▶ [INSTRUCTIONS FOR THE TASK]: Give back each entry unchanged, minus pictures.

▶ [RECORDED DATA]:

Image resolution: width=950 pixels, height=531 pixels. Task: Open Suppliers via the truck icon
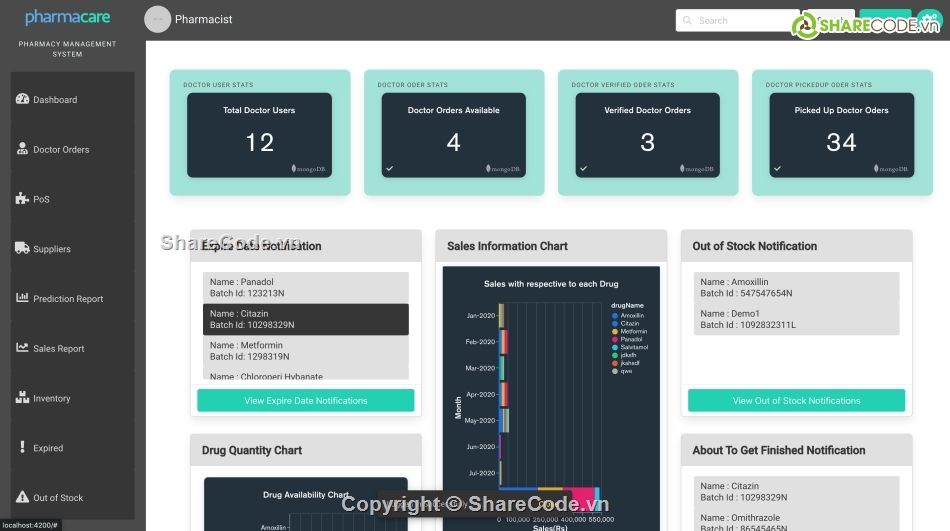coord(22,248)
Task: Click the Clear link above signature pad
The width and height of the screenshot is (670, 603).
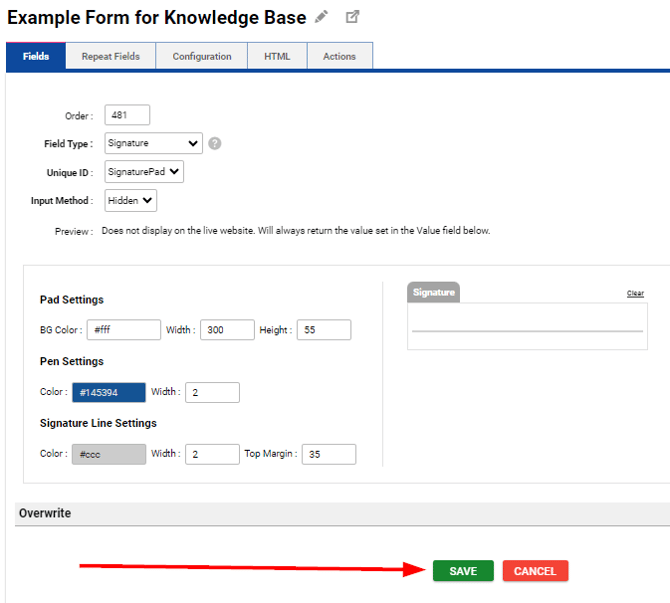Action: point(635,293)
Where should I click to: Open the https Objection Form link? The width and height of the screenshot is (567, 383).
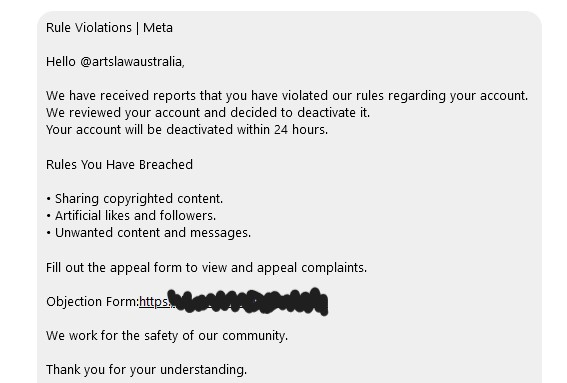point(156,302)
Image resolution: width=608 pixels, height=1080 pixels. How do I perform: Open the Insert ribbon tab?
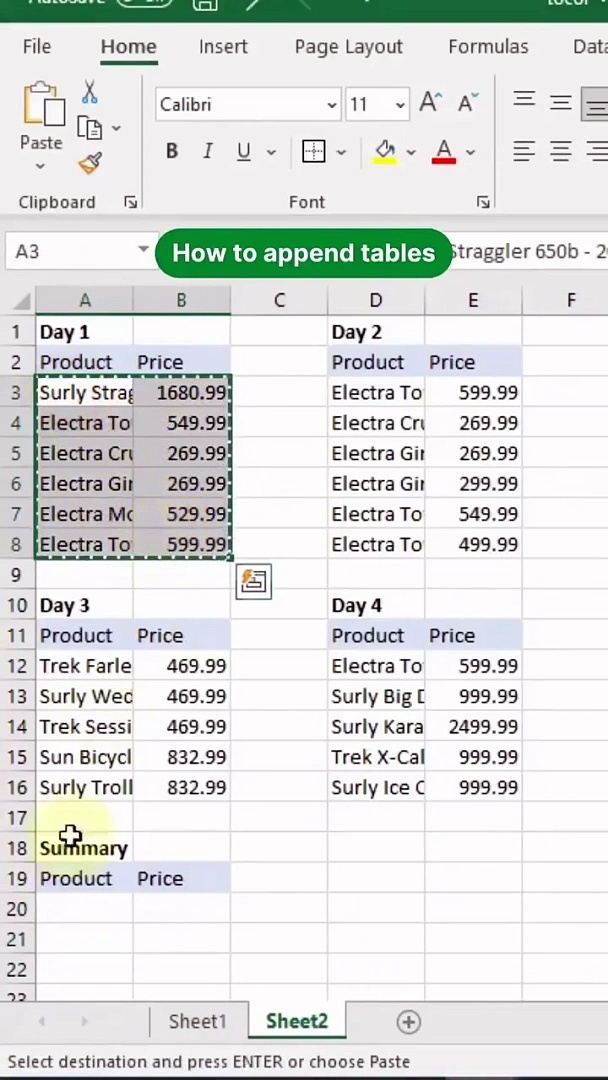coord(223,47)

▶ [TASK RESULT]:
Image resolution: width=950 pixels, height=531 pixels. Task: Open Suppliers via the truck icon
coord(22,248)
Task: Click the Clear link above signature pad
The width and height of the screenshot is (670, 603).
Action: point(635,293)
Where should I click to: Open the https Objection Form link? The width and height of the screenshot is (567, 383).
point(156,302)
Image resolution: width=608 pixels, height=1080 pixels. How do I perform: Open the Insert ribbon tab?
coord(223,47)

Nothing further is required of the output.